La Cuciniera Genovese by Giovanni Battista Ratto

Short answer
The first mention of pesto can be dated to 1863, but as with all things food-related, there's a lot more than initially meets the eye.

Long answer
The question of when pesto was invented is a bit of a misnomer because the sauce wasn’t so much “invented” by an individual or at a precise date, but developed and honed over many centuries. What we can say with certainty though, is that the very first use of the word “pesto” was in 1863 when a recipe by Giovanni Battista Ratto appeared in the book La Cuciniera Genovese.

The truth is, the mixing of herbs, cheese, salt and oil into a tasty sauce can be traced right back to Roman times when they enjoyed a sauce called moretum. The Genovese simply adapted and honed this concept to utilise all the amazing ingredients that grew in the hills around them.
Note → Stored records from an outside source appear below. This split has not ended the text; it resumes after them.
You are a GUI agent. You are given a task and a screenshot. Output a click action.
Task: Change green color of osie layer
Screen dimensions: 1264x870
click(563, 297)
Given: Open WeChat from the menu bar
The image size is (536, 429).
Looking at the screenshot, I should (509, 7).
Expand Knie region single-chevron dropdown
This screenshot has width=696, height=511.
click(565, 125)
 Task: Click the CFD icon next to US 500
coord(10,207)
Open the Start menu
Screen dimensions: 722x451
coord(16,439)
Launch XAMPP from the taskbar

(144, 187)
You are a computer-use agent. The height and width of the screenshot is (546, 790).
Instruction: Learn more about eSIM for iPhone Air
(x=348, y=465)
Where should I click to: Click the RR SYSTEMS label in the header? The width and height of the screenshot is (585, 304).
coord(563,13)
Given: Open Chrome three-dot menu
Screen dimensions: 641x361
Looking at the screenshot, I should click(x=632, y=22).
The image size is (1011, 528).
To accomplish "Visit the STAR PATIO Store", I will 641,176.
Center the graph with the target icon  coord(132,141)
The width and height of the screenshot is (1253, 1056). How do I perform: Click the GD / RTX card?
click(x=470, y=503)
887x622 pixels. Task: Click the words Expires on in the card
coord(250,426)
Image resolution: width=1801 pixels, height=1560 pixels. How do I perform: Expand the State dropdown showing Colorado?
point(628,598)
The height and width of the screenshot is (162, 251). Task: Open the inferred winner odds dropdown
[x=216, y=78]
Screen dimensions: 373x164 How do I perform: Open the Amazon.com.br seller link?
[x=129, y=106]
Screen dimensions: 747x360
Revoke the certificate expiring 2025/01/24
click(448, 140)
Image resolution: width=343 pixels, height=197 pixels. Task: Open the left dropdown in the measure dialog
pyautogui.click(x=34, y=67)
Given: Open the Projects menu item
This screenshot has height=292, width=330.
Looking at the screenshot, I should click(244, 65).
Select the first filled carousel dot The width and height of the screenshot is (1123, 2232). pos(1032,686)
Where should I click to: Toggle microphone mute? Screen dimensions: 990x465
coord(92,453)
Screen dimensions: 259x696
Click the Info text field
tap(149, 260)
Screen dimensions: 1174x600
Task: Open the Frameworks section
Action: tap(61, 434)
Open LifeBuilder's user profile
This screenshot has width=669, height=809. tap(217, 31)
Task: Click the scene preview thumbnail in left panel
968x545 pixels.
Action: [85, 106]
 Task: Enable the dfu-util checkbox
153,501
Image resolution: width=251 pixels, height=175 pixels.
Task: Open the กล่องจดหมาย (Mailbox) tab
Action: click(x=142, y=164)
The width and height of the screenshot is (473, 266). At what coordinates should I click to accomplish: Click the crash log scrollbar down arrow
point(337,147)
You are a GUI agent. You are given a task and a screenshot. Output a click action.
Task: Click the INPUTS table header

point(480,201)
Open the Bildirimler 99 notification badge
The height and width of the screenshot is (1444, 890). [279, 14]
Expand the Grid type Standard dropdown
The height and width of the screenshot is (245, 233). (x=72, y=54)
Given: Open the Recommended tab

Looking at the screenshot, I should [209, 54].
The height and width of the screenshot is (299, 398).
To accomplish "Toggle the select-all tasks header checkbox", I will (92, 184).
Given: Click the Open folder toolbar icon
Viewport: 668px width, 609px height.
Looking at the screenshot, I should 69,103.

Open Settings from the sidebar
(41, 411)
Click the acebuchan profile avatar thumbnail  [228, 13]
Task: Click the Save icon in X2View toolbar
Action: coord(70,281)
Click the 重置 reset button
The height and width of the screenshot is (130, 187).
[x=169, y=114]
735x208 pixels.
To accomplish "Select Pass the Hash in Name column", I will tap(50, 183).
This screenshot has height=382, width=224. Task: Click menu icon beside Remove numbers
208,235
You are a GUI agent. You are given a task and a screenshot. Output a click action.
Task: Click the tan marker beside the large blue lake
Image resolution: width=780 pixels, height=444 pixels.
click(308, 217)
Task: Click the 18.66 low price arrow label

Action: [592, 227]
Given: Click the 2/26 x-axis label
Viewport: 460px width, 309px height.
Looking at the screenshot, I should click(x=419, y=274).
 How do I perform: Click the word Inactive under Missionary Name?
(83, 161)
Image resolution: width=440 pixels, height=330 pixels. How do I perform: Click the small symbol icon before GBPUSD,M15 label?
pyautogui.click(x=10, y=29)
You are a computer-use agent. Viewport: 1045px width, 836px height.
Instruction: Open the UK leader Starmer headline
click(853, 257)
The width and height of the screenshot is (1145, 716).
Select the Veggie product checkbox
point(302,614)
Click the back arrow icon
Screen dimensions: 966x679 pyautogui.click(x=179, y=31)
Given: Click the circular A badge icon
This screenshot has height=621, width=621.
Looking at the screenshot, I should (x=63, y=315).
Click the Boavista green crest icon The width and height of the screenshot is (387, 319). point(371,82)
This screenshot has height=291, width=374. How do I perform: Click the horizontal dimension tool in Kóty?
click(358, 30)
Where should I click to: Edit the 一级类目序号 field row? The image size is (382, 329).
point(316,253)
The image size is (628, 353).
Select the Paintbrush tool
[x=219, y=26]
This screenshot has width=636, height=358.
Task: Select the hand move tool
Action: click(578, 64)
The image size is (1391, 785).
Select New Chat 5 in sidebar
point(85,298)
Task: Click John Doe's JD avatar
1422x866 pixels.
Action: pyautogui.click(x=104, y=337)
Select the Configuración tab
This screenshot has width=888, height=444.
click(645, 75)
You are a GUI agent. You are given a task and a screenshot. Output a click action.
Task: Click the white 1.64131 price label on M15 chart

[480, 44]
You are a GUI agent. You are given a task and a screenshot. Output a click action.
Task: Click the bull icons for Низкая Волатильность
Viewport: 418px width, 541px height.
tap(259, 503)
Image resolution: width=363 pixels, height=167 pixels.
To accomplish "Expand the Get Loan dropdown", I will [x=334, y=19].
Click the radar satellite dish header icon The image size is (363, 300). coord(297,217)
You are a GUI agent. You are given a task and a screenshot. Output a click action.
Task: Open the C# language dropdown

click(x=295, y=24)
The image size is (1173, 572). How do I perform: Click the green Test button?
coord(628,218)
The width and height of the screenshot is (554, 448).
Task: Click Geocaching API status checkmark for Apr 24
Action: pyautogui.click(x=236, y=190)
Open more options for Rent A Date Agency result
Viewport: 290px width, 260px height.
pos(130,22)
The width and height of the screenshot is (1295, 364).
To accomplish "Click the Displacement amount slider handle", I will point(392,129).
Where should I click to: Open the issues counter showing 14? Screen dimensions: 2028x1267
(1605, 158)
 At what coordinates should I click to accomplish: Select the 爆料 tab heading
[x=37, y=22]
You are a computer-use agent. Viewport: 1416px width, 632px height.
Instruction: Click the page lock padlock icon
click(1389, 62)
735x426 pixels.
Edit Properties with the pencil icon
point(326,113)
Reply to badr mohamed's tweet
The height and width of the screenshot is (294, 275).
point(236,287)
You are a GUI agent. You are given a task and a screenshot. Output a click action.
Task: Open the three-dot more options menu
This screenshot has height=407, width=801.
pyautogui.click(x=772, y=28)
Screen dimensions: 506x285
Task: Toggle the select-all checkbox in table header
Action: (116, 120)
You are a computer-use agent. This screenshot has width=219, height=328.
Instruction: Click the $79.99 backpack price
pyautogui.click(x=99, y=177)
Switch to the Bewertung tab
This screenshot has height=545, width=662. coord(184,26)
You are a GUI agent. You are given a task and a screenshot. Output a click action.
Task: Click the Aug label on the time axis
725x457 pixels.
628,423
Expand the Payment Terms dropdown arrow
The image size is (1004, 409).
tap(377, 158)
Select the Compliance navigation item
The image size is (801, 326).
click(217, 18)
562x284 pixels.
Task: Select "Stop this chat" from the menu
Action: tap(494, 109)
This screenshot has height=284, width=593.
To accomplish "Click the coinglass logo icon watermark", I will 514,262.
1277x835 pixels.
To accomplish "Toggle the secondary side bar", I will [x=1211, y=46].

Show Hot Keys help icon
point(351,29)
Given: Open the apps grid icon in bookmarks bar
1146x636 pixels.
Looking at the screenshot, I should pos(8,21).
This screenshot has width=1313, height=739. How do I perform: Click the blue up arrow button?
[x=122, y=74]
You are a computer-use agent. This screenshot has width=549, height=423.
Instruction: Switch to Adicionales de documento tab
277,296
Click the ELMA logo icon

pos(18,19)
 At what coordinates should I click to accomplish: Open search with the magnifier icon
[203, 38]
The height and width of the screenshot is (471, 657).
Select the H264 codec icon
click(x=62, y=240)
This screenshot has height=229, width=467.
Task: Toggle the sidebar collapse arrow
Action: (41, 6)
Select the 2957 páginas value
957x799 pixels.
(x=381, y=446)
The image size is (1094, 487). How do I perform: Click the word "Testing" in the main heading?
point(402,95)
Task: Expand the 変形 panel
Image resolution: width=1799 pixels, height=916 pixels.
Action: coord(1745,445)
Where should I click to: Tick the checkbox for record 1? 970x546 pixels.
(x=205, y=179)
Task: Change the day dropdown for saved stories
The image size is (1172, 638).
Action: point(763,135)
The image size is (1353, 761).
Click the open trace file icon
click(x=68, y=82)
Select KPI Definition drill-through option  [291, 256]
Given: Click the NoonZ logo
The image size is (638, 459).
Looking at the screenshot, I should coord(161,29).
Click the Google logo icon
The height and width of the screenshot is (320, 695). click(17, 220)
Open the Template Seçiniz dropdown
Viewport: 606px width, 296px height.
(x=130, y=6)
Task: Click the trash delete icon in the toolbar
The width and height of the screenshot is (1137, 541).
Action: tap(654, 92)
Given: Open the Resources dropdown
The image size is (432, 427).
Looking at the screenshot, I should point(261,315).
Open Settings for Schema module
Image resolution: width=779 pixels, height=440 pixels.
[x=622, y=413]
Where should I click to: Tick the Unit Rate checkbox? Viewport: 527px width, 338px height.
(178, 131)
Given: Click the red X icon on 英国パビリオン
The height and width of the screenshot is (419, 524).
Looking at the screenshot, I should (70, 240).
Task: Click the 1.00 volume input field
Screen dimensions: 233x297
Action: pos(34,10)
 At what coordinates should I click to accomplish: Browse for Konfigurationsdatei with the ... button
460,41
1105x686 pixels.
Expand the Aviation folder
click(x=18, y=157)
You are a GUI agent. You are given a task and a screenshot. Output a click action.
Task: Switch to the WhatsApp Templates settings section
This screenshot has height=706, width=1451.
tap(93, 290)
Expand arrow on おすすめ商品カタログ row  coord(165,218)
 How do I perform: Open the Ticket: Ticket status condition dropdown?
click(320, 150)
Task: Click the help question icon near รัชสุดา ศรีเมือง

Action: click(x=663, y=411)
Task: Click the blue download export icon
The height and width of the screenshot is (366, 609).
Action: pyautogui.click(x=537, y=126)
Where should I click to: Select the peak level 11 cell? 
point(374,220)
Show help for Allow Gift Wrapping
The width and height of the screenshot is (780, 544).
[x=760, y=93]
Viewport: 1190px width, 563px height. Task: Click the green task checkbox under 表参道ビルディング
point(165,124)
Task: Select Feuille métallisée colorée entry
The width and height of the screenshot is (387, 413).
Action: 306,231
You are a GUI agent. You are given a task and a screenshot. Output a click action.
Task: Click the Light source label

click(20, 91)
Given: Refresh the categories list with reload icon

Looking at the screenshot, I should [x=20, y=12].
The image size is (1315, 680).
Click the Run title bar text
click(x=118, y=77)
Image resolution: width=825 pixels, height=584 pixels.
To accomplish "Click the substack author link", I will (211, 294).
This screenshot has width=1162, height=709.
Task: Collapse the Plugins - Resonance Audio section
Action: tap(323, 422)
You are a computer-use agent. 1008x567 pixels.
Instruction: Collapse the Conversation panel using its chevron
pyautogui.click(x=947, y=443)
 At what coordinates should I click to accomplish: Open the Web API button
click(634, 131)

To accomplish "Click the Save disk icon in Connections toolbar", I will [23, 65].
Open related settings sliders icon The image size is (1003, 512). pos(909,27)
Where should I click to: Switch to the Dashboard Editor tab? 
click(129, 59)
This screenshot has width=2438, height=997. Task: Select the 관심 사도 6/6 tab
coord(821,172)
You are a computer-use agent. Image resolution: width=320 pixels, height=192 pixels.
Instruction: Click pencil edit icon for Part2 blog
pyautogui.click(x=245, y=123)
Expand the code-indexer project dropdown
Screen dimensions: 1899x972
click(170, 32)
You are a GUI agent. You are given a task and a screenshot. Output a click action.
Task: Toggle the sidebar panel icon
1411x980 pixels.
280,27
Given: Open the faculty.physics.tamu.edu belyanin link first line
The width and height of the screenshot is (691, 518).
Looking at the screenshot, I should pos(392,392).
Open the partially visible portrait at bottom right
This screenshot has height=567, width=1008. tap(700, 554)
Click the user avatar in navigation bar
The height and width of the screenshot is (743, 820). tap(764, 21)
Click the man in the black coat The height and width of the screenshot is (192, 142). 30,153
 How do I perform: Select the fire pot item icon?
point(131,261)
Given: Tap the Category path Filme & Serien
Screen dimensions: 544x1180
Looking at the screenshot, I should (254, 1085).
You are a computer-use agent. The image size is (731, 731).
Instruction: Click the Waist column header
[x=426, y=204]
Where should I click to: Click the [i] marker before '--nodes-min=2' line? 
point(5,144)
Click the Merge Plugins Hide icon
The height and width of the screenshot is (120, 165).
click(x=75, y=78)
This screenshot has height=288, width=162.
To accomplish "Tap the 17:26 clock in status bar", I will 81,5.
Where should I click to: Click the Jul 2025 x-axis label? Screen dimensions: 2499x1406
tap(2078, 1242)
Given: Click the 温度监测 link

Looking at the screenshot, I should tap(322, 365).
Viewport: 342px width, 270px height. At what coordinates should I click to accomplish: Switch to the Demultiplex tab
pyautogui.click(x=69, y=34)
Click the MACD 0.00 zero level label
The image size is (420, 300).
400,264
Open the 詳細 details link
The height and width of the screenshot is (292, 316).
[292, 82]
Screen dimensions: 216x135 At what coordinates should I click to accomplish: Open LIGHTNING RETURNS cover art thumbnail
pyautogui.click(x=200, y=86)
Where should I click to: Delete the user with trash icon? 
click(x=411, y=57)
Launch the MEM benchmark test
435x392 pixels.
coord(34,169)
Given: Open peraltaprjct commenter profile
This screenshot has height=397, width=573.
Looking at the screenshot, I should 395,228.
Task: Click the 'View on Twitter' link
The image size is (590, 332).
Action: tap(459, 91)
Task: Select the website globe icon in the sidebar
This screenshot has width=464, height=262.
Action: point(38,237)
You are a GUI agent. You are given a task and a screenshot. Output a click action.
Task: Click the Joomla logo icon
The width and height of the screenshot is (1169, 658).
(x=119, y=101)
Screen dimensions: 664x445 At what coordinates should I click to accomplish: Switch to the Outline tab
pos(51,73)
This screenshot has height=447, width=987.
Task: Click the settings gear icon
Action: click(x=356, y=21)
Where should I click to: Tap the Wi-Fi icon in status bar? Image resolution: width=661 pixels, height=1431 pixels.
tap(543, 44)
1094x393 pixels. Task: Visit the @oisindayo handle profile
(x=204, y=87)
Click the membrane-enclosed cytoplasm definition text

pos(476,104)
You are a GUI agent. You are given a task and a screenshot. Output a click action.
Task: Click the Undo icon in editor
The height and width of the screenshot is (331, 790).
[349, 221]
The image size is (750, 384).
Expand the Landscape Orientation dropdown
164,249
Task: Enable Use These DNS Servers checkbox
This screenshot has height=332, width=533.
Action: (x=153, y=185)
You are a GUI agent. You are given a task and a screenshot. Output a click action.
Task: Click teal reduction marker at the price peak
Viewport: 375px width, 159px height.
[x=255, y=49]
The Sicilians did the same by including their world-class tomatoes and switching the pine nuts for almonds into a sauce we now know as pesto trapanese. The French have their own version too, called pistou, which is practically identical but without the nuts.

When you look into other cultures and cuisines, you’ll find a myriad of sauces that all bare striking similarities to what we all regard as the authentic basil pesto. Our aim here at GO! Pesto is to realise them in a way no producer has done before.